I have tutored as a volunteer during my Senior year of high school and currently tutor as a part-time job at the University of Arizona. I tutor in Math (up to Geometry) and general Chemistry. I enjoy tutoring in Math because there is only one answer (unless you are working with absolute values) and multiple ways to achieve that answer. So, if one method used to achieve the answer doesn't fit with your learning style there are other methods available.
Usually when I tutor, I will ask questions in attempt to understand how much the student knows and where the "holes" in their learning are located. It's important to find these gaps because it enables me to understand what topics should be reviewed or emphasized. I also believe that asking questions encourages the student to think, which helps them make connections. The connections they make will help them in future situations because the students created these connections rather than merely being told information. I do not believe in simply giving out answers. I believe that memorizing answers do not help the student learn and that it actually hurts their learning. In math especially, the topics build on each other and so a strong foundation is necessary to be successful.
Aside from tutor-y stuff: I enjoy learning (coding, guitar, random trivial facts, etc), watching tv shows (such as 2 broke girls, House, Rick and Morty, Pretty Little Liars, Stitchers, and Bob's Burgers just to name a few). I also enjoy drawing, painting, reading, sculpting, sleeping, eating and hanging out with friends.
Undergraduate Degree: University of Arizona - Current Undergrad, Biochemistry and molecular/cellular Biology
Baking desserts, playing League of Legends, learning, playing guitar, drawing, sculpting, watching anime, watching tv shows, learning to code, working out, watching YouTube videos, cats, and more.
What is your teaching philosophy?
It is not about the answer, but how to obtain it.
What might you do in a typical first session with a student?
I first ask the for basics such as age, grade and their birthday. Then I ask if they have any trouble with a particular subject or type of question.
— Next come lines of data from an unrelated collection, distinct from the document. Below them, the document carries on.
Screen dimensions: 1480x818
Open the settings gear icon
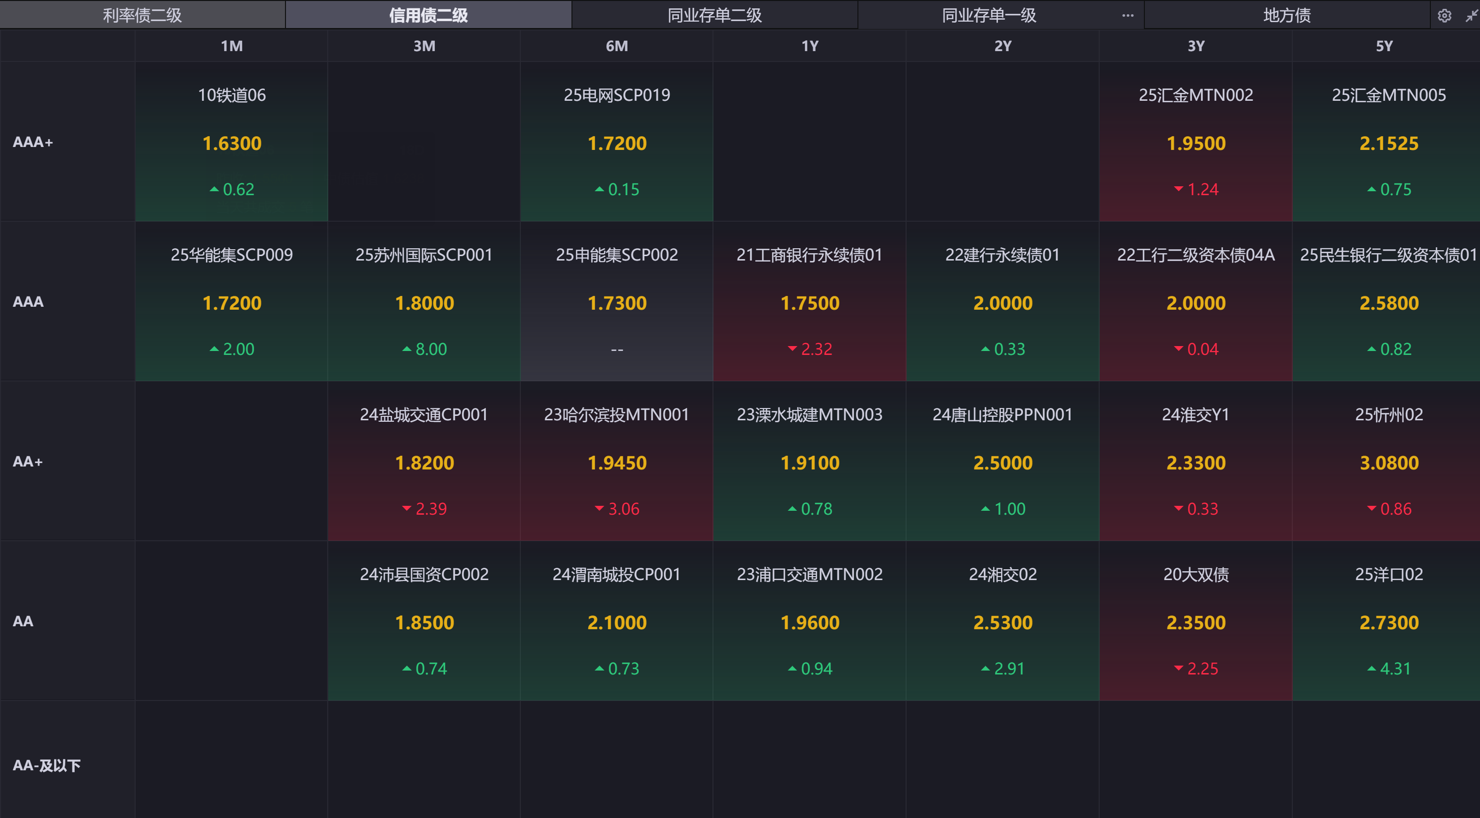(x=1444, y=16)
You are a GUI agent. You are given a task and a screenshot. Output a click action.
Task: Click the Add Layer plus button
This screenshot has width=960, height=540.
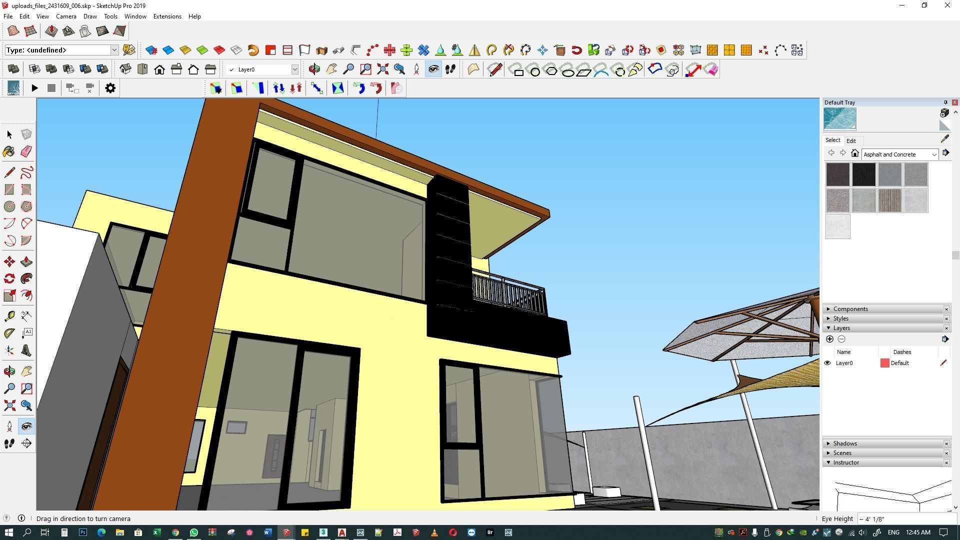click(830, 340)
How can you help a student become an independent learner?
Rather than stating what they should do next, I ask them what they think they should do. I ask open ended questions that helps them make decisions on their own. I also help them understand the process, rather than to get them the right answer so they know how to solve a certain kind of questions. This way they are able to apply the process the next time they see a similar question.
How would you help a student stay motivated?
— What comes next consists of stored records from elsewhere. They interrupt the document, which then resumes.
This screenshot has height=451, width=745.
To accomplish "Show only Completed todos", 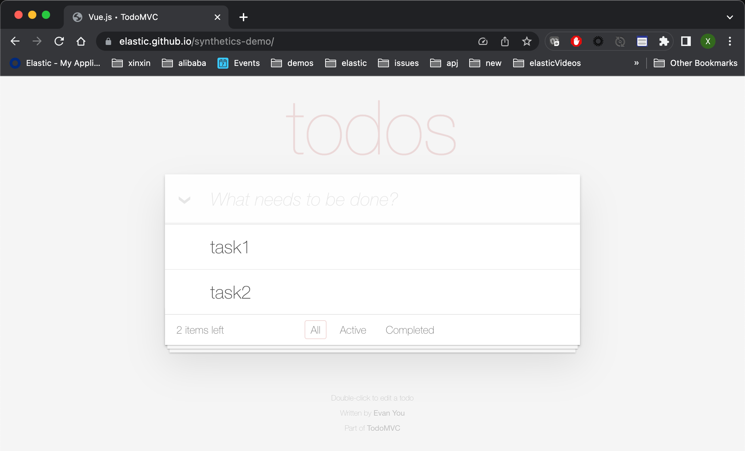I will click(x=410, y=330).
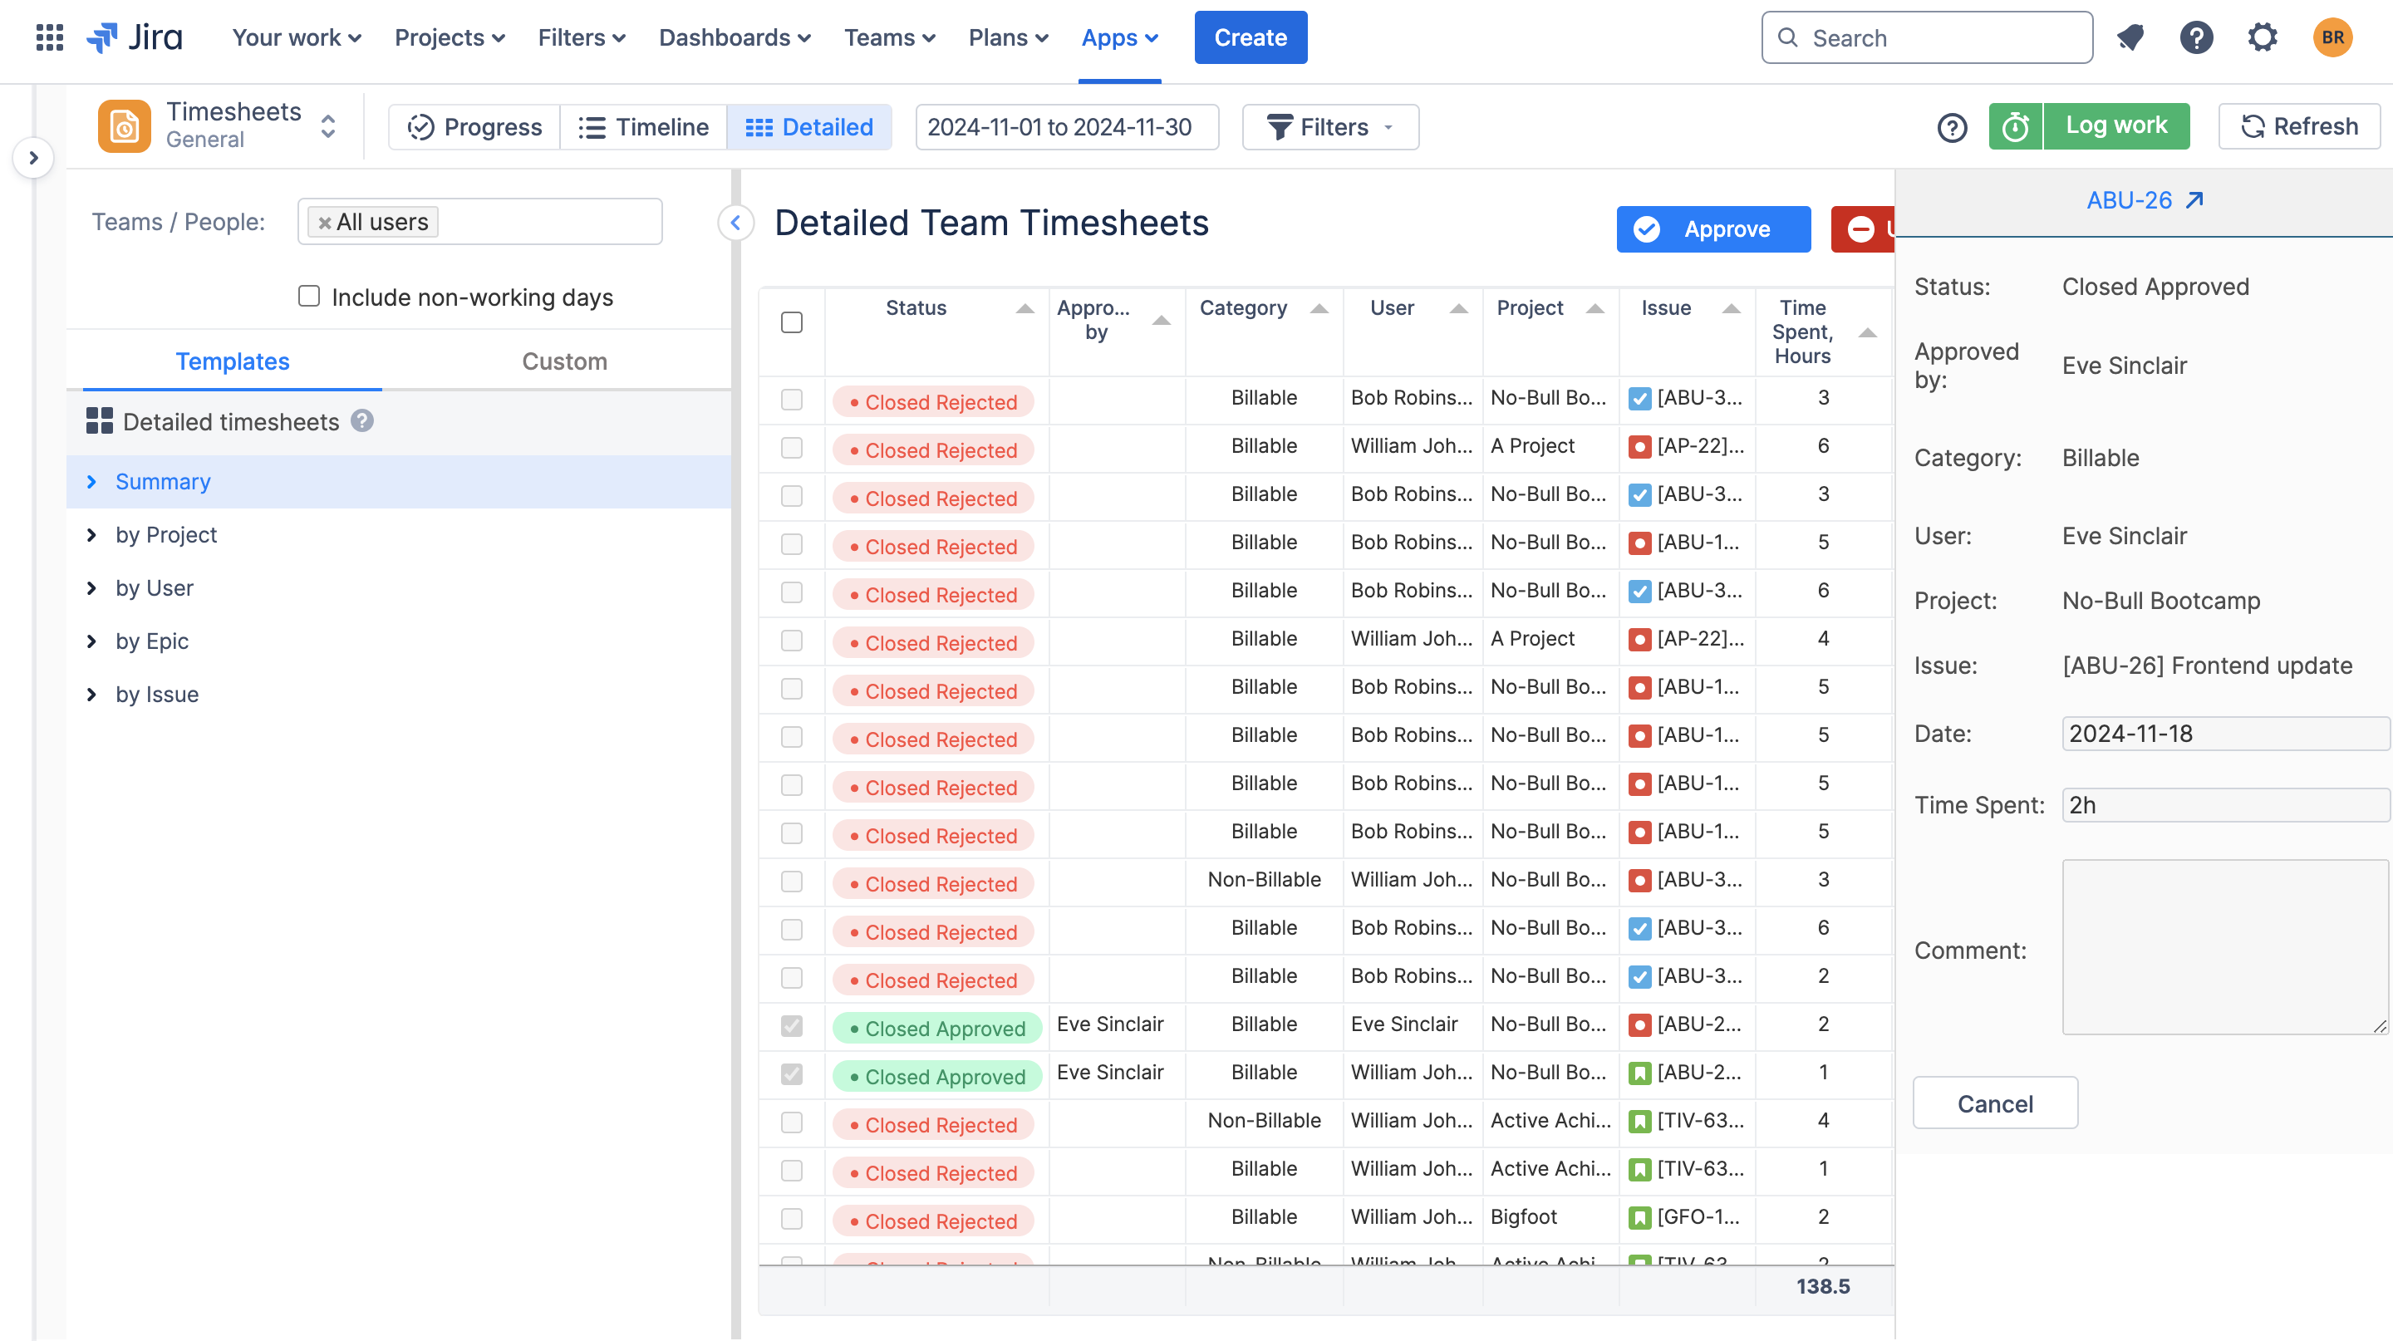Click the help question mark near Log work

pos(1952,127)
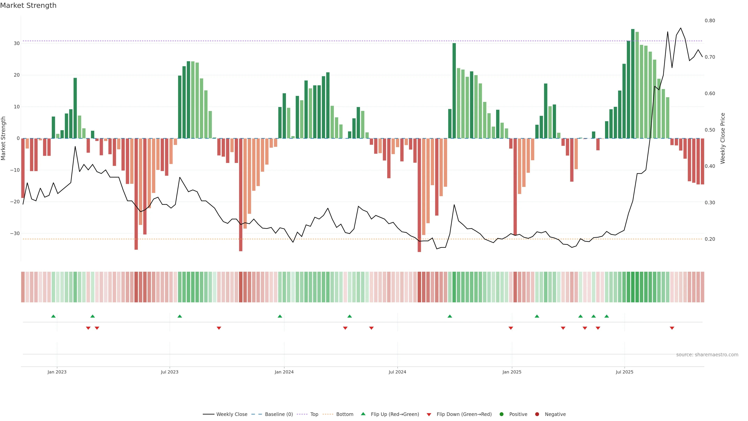The image size is (748, 421).
Task: Click the flip-up triangle marker near Jul 2023
Action: tap(180, 316)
If necessary, I will take breaks and simply talk to them. By talking to them, I understand the reason why they are losing motivation. I'll also encourage them verbally, such as "wow you completed that question so fast, you see you can do this without my help." These little words of encouragement boost the student's confidence, which is used to fuel their motivation. I avoid buying gifts, because they may develop the idea that they will be materially rewarded for doing their homework (which is something that should be done without a material reward).
If a student has difficulty learning a skill or concept, what would you do?
I try to understand what part of the concept they are struggling with by asking them questions. Everyone has gaps in their learning, and it is my job as a tutor to fill in those gaps.
How do you help students who are struggling with reading comprehension?
Generally, the struggle begins with the question being asked. Oftentimes the student does not fully understand what the question is asking. So, that is where I encourage the student to break down the question and clarify what the question is asking, and where to look to find the answer.
What strategies have you found to be most successful when you start to work with a student?
It is good to maintain a relationship of mutual respect. Without this foundation the student will not want to listen to what you have to say and will not want to work. Though I say respect, it is not an authoritarian relationship. The student should feel comfortable asking questions and should not feel judged when they get the answer wrong. I also found that it is good to ask open ended questions, because they help me understand where they are having trouble.
How would you help a student get excited/engaged with a subject that they are struggling in?
Connect the topics being learned to real life situations that the student enjoys. Possibly give out small rewards.
What techniques would you use to be sure that a student understands the material?
I will create questions that test the material being learned without aid. If the student gets stuck I will know where they need a little extra assistance.